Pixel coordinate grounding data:

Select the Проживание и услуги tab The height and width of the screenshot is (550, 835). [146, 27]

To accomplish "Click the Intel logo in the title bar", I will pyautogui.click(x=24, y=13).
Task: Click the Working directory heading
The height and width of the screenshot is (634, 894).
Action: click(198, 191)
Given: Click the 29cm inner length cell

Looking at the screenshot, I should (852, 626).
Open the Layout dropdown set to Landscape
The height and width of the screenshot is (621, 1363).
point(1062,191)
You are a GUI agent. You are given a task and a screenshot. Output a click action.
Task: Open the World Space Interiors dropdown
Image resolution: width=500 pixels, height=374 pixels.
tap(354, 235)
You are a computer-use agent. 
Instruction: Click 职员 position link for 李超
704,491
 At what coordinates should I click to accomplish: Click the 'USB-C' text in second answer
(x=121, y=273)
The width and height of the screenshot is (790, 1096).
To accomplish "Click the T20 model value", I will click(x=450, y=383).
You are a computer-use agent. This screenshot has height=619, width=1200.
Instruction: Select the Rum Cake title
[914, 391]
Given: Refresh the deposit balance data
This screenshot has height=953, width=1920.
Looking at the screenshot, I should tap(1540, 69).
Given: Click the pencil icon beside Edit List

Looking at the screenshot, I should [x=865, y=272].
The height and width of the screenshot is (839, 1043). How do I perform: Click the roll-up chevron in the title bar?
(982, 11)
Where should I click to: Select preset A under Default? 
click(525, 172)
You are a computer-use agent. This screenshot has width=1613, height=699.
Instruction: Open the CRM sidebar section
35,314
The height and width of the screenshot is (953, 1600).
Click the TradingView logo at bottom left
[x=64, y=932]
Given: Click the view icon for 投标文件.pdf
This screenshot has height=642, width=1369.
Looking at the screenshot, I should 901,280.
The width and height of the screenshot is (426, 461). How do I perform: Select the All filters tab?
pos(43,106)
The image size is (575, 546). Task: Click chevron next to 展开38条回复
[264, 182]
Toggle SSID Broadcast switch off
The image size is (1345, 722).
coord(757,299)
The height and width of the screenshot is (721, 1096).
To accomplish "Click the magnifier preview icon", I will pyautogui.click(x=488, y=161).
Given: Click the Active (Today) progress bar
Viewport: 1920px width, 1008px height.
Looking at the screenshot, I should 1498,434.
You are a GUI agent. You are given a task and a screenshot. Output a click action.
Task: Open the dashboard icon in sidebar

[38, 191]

» EXERCISE AIM
Take the stretch of lines above from the one containing "At what coordinates" through the one containing "Given: Refresh the deposit balance data" and repeat it exactly, adding no other line.

» REPLY TO THE EXERCISE
 At what coordinates should I click to accomplish: Click the 'USB-C' text in second answer
(x=121, y=273)
The width and height of the screenshot is (790, 1096).
To accomplish "Click the T20 model value", I will click(x=450, y=383).
You are a computer-use agent. This screenshot has height=619, width=1200.
Instruction: Select the Rum Cake title
[914, 391]
Given: Refresh the deposit balance data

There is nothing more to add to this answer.